[STATED TASK]
Return the data below verbatim, line by line, leaving out the pictures.
** start GIVEN DATA **
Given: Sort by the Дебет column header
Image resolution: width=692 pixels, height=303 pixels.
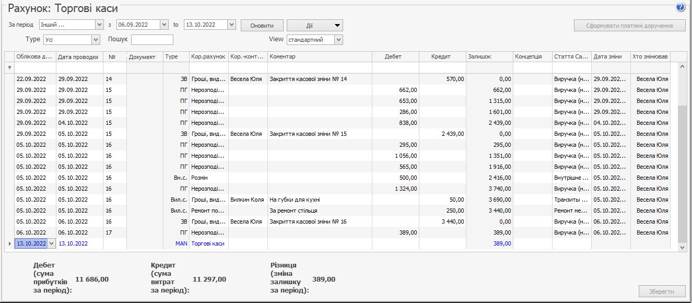Looking at the screenshot, I should coord(393,56).
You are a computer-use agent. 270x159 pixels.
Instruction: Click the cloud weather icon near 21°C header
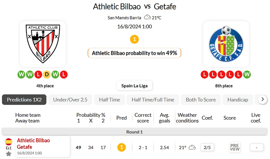pos(147,17)
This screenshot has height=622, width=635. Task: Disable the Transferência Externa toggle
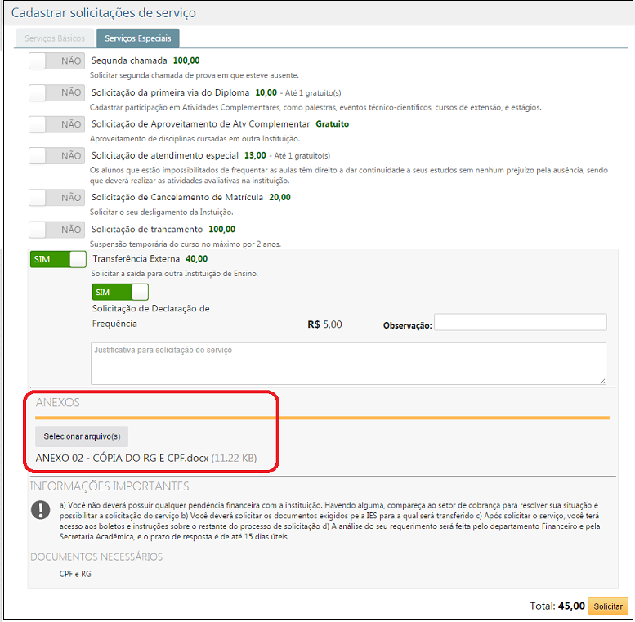click(58, 259)
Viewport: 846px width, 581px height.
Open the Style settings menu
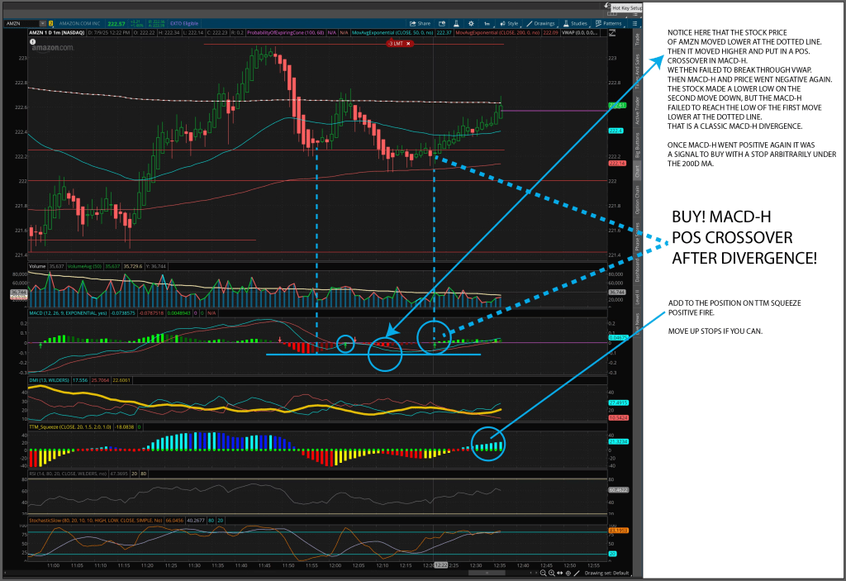coord(510,23)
** end GIVEN DATA **
[CORRECT RESULT]
Given: Sort by the Дебет column header
Image resolution: width=692 pixels, height=303 pixels.
Looking at the screenshot, I should coord(393,56).
You are a computer-use agent. 270x159 pixels.
Instruction: Click the cloud weather icon near 21°C header
pos(147,17)
This screenshot has height=622, width=635. Task: Disable the Transferência Externa toggle
click(58, 259)
Viewport: 846px width, 581px height.
Open the Style settings menu
coord(510,23)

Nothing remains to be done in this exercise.